Individuals who have Certified Intervention Professional (CIP) credentials have been specifically trained and certified to perform interventions. The team should also ask how much intervention experience the person has, and the type of intervention model they use. This will help the team natural detox for children decide whether or not the person’s approach is suitable for their needs. A major issue that occurs when individuals attempt to organize an intervention for a person with an alcohol use disorder is that the majority of interventions do not progress beyond the initial planning stages.

Ultimately, the symptoms of alcohol use and addiction can vary from person to person. The type, amount, and frequency at which a person uses alcohol will impact how they respond to it. Alcohol use disorder (AUD) can be difficult to come to terms with, and the side effects can result in challenges for both the individual facing the disorder and the loved ones surrounding them (1). If you know someone who is experiencing an alcohol use disorder or has in the past, knowing how to help them is very important to provide the supportive, positive environment they need. Still, it’s equally as important to keep your own mental health in mind through this process. If you’re not there for yourself, you can’t possibly be there for others, especially with the amount of time and energy this type of situation often demands.

I’m Seeking Help

Talk with a healthcare professional to learn how best to respond to these situations. Even if an intervention doesn’t work, you and others in your loved one’s life can make changes that may help. Ask other people involved not to feed into the destructive cycle of behavior and take steps to make positive change. Often, children, partners, siblings and parents are on the receiving end of abuse, violence, threats and emotional upheaval because of alcohol and drug issues.

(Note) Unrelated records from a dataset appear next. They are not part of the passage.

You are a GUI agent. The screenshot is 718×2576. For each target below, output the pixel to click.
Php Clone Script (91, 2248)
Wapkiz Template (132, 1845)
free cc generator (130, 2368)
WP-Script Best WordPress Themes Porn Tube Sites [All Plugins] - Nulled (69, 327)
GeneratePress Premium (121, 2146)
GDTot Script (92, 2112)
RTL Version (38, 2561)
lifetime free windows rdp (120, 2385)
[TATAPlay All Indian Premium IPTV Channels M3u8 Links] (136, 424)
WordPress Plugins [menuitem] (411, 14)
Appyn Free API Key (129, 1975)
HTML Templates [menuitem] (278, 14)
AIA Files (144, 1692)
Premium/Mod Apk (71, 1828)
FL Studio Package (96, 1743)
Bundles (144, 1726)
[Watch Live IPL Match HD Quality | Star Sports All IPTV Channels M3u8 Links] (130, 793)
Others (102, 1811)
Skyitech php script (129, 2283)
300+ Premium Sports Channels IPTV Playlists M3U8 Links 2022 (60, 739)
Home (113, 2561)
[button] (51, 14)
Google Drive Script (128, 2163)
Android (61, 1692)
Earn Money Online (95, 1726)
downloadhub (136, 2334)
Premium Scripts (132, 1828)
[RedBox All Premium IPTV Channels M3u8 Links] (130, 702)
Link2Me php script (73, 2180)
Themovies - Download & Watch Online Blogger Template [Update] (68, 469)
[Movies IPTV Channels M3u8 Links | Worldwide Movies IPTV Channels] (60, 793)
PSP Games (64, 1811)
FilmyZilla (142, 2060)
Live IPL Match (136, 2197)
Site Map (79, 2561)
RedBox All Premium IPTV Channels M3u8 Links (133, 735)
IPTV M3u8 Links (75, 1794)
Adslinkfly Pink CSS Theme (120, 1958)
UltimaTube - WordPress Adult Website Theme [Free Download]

Visit NCADD for a free screening tool to help you identify these signs and symptoms of alcohol use disorder in yourself or a loved one. You can also give yourself the best chance possible at making an impact by planning the intervention for a time and day when your loved one is less likely to be drinking and more likely to be relaxed and open-minded. Open body language, positive affirmations, and controlled tempers during the intervention are also useful. Once an intervention kicks off, it can be very hard to predict a person’s behavior.

We usually experience failures along the way, learn from them, and then keep going. Ultimately, there is no one-size-fits-all solution, and what may work for one person may not be a good fit for someone else. Simply understanding the different options can be an important first step. Alcohol use disorder (AUD) is a medical condition that doctors diagnose when a patient’s drinking causes distress or harm. The condition can range from mild to severe and is diagnosed when a patient answers “yes” to two or more of the following questions.